Voto, trionfo di Meloni. Pd a rischio scissione

POLITICA INTERNA. Il primo test elettorale per Giorgia Meloni e la sua maggioranza è stato pressoché un trionfo.

Il centrodestra ha vinto quasi ovunque, soprattutto ai ballottaggi: ai gioielli della corona è mancata solo Vicenza, conquistata da un piddino che tutto ha fatto tranne che presentarsi come tale. Il governo dunque si rafforza, può continuare la sua navigazione sapendo che la trazione meloniana non può essere messa in discussione: è lei e principalmente lei la portabandiera della destra di governo. Il problema vero ce l’ha la sinistra, il Pd in particolare. Per descrivere la sconfitta, a via del Nazareno non lesinano certo le parole forti: la più lieve è «tranvata», come si dice a Roma per chi abbia la disgrazia di essere investito, appunto, da un tram. Un tempo, anche quando il Pd andava maluccio alle politiche, si rifaceva largamente alle amministrative: i Comuni erano suoi non solo nelle regioni «rosse» del Centro Italia ma qua e là anche nelle roccaforti avversarie come il lombardo-veneto leghista e azzurro. È questo che ha mantenuto in piedi le segreterie di Nicola Zingaretti, per dire, o di Enrico Letta da ultimo: era il partito «dei sindaci» che resisteva alle botte essendo profondamente radicato sul territorio anche grazie a un oliato sistema di potere. Tutto finito, spazzato via.
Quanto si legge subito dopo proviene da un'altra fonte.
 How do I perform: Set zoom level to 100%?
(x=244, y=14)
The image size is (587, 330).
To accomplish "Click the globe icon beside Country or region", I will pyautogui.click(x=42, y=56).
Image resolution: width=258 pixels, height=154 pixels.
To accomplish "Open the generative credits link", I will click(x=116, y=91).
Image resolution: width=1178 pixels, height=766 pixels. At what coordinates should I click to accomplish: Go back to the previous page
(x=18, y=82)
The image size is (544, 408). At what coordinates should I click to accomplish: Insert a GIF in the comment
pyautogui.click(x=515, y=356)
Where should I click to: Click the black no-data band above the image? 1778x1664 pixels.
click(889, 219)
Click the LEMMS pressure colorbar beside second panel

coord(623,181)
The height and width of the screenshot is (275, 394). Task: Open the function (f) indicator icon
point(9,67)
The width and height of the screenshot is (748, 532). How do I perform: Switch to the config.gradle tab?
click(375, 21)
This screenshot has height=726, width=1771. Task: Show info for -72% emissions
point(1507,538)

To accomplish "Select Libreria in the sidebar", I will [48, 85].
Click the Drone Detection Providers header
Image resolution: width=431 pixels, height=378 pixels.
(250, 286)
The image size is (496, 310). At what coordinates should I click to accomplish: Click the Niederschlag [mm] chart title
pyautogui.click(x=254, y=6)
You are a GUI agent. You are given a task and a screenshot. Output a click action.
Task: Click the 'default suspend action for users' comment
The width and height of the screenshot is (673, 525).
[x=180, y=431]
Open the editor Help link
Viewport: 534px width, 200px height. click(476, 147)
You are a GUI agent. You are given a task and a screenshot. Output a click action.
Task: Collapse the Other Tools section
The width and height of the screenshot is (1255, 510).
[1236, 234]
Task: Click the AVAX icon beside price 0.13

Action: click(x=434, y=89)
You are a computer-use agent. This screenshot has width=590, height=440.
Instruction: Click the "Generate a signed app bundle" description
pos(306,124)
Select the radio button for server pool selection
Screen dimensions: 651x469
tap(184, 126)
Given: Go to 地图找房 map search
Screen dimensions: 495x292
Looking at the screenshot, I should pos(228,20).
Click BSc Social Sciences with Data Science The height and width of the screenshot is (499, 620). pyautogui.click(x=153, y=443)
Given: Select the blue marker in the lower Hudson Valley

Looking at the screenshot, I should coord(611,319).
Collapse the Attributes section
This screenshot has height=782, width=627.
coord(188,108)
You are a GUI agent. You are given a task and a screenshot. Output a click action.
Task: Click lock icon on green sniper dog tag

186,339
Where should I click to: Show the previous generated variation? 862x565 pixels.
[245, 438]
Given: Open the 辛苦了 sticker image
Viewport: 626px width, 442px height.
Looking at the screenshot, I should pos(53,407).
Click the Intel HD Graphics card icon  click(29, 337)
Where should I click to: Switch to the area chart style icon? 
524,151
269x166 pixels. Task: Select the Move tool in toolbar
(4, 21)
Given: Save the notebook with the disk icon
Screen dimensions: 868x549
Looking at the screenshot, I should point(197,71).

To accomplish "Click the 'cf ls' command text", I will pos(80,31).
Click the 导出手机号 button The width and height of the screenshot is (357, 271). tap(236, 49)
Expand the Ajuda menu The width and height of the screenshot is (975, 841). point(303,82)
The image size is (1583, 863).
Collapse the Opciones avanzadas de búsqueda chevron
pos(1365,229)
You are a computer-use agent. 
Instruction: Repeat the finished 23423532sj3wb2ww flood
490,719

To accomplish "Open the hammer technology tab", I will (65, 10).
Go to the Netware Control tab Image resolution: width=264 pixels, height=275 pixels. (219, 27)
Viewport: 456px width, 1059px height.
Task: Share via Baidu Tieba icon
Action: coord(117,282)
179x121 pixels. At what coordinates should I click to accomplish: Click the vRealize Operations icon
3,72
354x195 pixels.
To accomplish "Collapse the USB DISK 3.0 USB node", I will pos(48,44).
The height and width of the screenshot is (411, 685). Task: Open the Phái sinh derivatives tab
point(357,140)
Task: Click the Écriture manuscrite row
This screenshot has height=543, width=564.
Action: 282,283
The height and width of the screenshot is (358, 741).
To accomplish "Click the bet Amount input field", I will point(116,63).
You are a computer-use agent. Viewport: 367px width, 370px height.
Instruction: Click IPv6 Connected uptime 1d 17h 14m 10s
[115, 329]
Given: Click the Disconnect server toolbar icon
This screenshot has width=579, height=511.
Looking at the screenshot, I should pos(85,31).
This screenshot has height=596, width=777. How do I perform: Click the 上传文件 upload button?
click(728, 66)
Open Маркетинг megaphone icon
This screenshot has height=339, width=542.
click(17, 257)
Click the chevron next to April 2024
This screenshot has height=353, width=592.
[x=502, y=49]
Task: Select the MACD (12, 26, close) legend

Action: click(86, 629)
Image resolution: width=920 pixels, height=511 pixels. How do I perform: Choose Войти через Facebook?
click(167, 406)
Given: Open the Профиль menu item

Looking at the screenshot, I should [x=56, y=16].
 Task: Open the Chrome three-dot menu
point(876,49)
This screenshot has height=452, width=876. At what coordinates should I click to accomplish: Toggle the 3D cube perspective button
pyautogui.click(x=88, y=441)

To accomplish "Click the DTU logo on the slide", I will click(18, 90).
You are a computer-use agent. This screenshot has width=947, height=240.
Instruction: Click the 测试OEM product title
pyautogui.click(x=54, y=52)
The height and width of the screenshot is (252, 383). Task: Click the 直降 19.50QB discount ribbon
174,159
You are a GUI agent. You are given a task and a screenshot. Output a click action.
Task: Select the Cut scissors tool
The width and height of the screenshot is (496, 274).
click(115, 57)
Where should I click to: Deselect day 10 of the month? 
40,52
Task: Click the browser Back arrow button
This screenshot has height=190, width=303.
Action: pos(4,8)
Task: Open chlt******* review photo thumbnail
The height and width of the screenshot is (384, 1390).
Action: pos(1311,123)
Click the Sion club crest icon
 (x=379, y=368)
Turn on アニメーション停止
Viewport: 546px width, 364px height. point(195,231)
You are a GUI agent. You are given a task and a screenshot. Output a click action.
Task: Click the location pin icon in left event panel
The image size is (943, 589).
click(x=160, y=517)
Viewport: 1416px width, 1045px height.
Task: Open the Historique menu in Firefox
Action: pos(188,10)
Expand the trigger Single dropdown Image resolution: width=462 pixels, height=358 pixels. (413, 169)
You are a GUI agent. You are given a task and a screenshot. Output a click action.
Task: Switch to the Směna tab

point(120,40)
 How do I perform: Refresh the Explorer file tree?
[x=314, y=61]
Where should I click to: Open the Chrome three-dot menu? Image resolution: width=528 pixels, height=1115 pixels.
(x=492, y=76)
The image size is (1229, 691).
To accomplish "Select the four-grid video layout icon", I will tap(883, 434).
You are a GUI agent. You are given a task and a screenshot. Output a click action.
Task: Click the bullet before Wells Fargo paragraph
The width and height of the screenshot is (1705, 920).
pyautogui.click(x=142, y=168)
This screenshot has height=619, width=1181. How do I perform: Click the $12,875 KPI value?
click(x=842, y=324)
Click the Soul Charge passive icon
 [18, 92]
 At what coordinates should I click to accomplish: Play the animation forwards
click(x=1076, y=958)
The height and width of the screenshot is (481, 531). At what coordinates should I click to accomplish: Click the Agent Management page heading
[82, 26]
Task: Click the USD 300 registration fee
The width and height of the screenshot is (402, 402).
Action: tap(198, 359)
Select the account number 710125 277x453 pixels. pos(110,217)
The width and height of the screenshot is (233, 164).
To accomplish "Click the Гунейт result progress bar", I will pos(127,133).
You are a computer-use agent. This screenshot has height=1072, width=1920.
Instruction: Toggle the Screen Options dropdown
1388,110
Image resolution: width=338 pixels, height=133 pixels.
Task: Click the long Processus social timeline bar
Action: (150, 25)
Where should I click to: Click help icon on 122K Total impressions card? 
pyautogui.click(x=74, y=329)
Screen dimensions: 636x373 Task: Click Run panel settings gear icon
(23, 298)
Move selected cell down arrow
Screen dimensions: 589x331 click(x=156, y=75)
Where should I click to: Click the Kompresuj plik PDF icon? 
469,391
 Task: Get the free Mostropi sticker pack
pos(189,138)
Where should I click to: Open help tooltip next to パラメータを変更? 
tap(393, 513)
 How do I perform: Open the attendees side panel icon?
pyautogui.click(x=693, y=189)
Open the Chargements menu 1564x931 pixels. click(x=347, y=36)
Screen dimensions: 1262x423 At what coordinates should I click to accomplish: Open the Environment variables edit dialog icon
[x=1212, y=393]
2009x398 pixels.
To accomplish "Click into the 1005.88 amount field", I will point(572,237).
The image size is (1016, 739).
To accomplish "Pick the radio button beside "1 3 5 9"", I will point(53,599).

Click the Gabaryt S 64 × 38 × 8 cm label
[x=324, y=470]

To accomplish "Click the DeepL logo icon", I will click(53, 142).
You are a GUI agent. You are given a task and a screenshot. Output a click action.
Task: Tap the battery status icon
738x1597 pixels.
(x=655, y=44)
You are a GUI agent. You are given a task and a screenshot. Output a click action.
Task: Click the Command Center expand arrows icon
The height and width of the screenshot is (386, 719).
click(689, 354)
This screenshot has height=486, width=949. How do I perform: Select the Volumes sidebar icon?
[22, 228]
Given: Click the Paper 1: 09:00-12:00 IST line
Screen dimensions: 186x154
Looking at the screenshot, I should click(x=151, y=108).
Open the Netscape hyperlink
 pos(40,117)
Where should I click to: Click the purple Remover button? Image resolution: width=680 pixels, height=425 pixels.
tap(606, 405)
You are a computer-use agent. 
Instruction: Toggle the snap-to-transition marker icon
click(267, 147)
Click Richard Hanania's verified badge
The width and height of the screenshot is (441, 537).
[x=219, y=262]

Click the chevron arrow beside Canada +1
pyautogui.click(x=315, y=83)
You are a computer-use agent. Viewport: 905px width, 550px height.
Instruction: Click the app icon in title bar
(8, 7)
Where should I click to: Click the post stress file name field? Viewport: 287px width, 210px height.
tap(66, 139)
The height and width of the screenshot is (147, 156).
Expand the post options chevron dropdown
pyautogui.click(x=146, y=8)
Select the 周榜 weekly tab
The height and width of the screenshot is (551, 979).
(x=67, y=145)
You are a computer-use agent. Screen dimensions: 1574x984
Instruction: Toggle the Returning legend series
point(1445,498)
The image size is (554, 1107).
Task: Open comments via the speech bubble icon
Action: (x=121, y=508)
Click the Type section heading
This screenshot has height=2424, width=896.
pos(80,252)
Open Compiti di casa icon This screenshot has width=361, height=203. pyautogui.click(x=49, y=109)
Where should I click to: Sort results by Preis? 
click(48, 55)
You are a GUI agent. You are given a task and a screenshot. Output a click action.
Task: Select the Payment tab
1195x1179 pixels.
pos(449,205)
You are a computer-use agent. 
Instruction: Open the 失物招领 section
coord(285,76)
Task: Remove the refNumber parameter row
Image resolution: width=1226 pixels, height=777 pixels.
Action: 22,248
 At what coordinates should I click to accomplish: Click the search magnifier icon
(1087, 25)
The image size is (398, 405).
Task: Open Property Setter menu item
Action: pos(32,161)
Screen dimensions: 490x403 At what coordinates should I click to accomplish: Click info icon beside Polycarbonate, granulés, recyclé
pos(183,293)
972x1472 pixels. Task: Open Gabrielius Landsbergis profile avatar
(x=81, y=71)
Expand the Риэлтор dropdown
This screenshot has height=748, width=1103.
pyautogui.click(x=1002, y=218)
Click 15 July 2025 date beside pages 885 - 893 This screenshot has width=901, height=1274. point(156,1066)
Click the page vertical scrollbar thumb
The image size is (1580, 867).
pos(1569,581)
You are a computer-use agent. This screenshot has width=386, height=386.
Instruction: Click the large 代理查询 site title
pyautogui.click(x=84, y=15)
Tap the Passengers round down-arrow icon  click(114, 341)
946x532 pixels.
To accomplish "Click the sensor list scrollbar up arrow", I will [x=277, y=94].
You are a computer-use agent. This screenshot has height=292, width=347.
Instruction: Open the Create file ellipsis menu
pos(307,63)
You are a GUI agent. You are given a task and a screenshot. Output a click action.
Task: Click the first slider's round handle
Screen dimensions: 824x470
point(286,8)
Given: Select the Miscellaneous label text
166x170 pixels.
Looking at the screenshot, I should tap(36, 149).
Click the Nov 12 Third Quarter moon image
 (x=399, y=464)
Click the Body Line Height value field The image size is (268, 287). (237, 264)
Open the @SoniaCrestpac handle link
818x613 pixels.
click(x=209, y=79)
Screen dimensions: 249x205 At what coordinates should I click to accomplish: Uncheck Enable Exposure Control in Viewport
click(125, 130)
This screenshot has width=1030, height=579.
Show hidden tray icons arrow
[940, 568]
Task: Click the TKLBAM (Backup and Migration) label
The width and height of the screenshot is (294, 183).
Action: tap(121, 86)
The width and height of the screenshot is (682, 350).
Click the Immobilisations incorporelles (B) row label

Il partito è traumatizzato e si rivolge alla segretaria Elly Schlein con un misto di incredulità e rancore. «È la narrazione» che non funziona, borbottano i dirigenti. Lo dice anche Salvini: «Se tu parli di Lgbt, ius soli, utero in affitto, gli italiani si girano dall’altra parte e guardano a chi parla dei loro problemi veri», ha infierito il ministro dei Trasporti.

Ma non è molto lontano da ciò che pensano i «riformisti» del Pd, quelli che insomma stavano con Bonaccini alle primarie e che si ritrovano il partito trasfigurato che perdipiù ha una segretaria che non prende una sola posizione chiara né sui temi economico-sociali (reddito di cittadinanza, riforma del Fisco, Pnrr, Ponte sullo Stretto) né sulla politica estera (cosa pensa davvero il Pd sulle armi all’Ucraina?). Per non parlare dell’assenza della segretaria nelle zone alluvionate della Romagna, che poi è anche la Regione di cui è stata vicepresidente. Piuttosto la linea del Pd versione «Sardine» si è concentrata sui diritti civili e sulla Resistenza antifascista: secondo il neo sindaco di Ancona, la sua avversaria di sinistra per tutta la campagna elettorale ha parlato di «pericolo nero», e il risultato - dice lui - che i quartieri popolari del capoluogo delle Marche che votavano compattamente per i democratici, hanno traslocato verso il centrodestra.

La Schlein reagisce con fastidio alle critiche («Non potete starmi tutti addosso») e accusa i «venti di destra» che non bastano due mesi per fermare. Ma lei sa benissimo che presto la minoranza metterà sotto accusa il suo modo di gestire il partito in solitaria o al massimo in compagnia di un gruppetto di suoi fedelissimi considerati tutti di estrema sinistra, convinti che il Pd per rimettersi in carreggiata debba fare come i grillini dei primi anni. Strategia che evidentemente non funziona tanto che i grillini di questi tempi - anch’essi quasi scomparsi dalle urne - si prendono il lusso di snobbare tutte le profferte di alleanza nel «campo largo» che provengono dal Pd.

Il rischio vero è che prima o poi il Partito democratico che fu fondato da Walter Veltroni per mettere insieme le anime della sinistra italiana si spacchi in due tra massimalisti e riformisti. Questo sì che sarebbe un gran bel regalo per Giorgia Meloni.